En el anuncio de recurso, la defensa de Sara también denuncia la vulneración del derecho a la tutela judicial efectiva, ya que, «al no incluir» el jurado en su veredicto «lo relativo a la sumersión y no pronunciarse sobre cómo se produjo la asfixia», el acta debió ser devuelta a la magistrada-presidente en atención al artículo 63 de la Ley del Tribunal del Jurado.

Según dicho artículo, el magistrado-presidente devolverá el acta al jurado si apreciase, entre otros motivos, que el jurado no se ha pronunciado sobre la totalidad de los hechos, o que no se ha pronunciado sobre la culpabilidad o inculpabilidad de todos los acusados y respecto de la totalidad de los hechos delictivos imputados.

En su sentencia, la Sala de lo Civil y Penal del Alto Tribunal andaluz rechazó tanto el recurso interpuesto por el abogado de la condenada, que solicitó su libre absolución, como el presentado por la Fiscalía, que pidió inhabilitar a la parricida para el ejercicio de la patria potestad sobre sus dos hijos mayores.

La sentencia del TSJA

El TSJA rechazó ambos recursos en una sentencia donde destaca que la condena impuesta a Sara «no está basada en ninguna prueba directa, pues nadie presenció el momento del parto y el de la muerte de los recién nacidos, sino en prueba de indicios, consistente, en lo sustancial, en la aparición de dos cuerpos de bebé recién nacidos congelados en el domicilio de la acusada».

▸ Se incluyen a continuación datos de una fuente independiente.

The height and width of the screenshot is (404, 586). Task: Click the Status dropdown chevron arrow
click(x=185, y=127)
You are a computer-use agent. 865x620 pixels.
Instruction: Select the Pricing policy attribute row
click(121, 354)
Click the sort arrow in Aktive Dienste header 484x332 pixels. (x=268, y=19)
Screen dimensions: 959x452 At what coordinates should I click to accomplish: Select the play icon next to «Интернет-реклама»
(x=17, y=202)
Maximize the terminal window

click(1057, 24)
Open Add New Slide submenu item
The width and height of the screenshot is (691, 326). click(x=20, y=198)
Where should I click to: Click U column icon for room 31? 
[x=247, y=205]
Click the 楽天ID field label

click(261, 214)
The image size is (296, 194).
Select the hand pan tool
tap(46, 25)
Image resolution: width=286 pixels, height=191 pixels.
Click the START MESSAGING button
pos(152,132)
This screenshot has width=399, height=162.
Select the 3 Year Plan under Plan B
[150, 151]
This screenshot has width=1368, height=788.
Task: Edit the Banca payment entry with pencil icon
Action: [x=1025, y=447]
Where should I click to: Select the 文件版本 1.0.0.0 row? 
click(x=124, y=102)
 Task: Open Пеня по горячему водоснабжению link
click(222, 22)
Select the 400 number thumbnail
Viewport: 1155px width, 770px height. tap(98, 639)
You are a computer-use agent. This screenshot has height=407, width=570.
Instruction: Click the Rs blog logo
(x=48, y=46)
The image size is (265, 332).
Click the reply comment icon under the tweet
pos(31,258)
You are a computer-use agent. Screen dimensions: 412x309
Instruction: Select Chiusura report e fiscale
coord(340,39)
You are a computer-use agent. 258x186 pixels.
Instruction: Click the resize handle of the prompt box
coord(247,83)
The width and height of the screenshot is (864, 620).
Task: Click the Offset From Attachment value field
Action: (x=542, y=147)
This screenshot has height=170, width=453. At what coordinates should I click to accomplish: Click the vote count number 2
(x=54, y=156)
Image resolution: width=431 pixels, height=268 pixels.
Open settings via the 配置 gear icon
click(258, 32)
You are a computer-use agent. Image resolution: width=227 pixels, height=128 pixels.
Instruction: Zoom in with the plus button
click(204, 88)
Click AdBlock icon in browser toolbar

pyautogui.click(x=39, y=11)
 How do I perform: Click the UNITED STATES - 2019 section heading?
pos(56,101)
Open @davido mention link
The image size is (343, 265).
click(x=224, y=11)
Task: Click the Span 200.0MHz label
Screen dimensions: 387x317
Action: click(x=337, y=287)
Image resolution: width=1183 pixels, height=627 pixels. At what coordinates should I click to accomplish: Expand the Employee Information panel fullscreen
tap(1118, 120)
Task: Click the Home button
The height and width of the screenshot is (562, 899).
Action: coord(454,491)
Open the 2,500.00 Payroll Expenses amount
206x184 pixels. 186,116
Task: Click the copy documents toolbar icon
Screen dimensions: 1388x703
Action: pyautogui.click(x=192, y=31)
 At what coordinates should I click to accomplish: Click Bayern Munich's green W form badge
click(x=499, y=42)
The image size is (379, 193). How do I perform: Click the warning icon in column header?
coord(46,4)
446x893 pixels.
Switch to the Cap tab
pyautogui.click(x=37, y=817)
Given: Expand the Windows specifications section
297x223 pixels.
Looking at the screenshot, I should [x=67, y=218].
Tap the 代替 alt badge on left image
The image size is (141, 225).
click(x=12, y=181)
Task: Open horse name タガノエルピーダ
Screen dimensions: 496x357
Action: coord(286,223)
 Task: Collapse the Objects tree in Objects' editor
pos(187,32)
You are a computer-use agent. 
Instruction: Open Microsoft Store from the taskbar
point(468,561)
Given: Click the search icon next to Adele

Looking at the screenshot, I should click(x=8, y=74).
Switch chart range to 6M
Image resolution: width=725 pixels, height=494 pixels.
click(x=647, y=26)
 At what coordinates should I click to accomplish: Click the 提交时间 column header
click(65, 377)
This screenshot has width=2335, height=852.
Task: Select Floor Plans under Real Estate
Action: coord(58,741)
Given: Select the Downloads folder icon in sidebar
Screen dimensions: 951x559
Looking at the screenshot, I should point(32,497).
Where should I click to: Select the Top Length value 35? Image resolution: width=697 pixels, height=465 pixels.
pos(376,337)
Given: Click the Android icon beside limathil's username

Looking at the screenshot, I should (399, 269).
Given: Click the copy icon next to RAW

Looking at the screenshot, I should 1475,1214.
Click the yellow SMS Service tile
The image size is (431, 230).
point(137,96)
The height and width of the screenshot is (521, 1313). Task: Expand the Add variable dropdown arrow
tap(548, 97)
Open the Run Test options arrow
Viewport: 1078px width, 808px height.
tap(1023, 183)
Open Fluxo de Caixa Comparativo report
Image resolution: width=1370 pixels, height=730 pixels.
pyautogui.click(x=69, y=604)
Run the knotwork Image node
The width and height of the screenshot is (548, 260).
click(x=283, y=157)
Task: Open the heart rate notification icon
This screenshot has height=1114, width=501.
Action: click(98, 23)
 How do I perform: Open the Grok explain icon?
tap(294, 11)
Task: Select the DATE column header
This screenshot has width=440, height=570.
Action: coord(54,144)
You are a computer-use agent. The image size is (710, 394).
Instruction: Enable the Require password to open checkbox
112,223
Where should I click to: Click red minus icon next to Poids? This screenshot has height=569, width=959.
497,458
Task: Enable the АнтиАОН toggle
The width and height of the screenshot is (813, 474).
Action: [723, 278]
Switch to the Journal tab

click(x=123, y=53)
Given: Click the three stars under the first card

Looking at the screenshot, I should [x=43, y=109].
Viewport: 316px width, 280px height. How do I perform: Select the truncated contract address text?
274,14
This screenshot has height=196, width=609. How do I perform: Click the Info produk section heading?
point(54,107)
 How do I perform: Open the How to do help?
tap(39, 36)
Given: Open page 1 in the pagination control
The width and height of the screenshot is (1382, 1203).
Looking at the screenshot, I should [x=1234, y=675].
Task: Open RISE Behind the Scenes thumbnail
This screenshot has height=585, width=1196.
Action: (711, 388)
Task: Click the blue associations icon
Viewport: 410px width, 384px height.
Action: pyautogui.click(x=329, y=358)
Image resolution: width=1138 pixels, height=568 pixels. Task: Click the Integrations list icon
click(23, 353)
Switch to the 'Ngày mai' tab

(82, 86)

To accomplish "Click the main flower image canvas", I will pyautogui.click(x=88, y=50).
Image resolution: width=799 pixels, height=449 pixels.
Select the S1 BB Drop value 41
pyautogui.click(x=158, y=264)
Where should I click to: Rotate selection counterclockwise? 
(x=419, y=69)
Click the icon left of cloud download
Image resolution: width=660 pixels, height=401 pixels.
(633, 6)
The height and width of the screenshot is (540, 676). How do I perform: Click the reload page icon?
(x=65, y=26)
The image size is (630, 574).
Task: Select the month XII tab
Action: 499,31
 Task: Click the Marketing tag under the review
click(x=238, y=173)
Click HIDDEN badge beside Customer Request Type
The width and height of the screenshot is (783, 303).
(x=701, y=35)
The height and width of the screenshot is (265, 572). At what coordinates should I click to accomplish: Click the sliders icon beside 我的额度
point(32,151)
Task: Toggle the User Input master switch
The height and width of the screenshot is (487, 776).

Asimismo, y según rememora el TSJA, la condena de la Audiencia Provincial se basó igualmente «en el desconocimiento por parte de ninguna persona de su entorno familiar, ni de ningún centro médico, de la situación de embarazo y parto en las dos ocasiones», y en la prueba pericial «que determinó que los bebés habían nacido vivos, llegando a respirar normalmente una vez desprendidos enteramente del seno materno, y que la muerte se produjo por asfixia mecánica».

A juicio del Alto Tribunal andaluz, la condena «se basa en una adecuada utilización de la prueba indiciaria», ya que la acusada «declaró haber dado a luz en solitario a uno de los niños -del otro afirmó no recordar haber estado embarazada ni haber dado a luz- y haber comprobado que nacieron muertos», lo que «ha quedado pericialmente desmentido, por ser unánime la opinión de todos los peritos sobre el hecho de la respiración extrauterina de los mismos».

«Si el embarazo se oculta, si el parto se oculta, si los bebés han nacido vivos, si han fallecido por asfixia mecánica y no por otras causas endógenas, si la acusada ha ocultado durante un largo periodo de tiempo -hasta el casual descubrimiento de los cadáveres- tales muertes, y si las explicaciones ofrecidas no han sido convincentes, no puede concluirse de ninguna manera que la inferencia de que ella los asfixió voluntariamente sea irracional», dice el TSJA.

Además, subraya que a ello se suma que los hechos ocurrieron así «no una vez, sino dos veces, en momentos distintos -pues no fue un parto múltiple sino dos embarazos distintos-, sin que resulte verosímil que en las dos ocasiones la acusada tuviera la intención de mantener a los recién nacidos con vida y que hubiesen fallecido fortuitamente».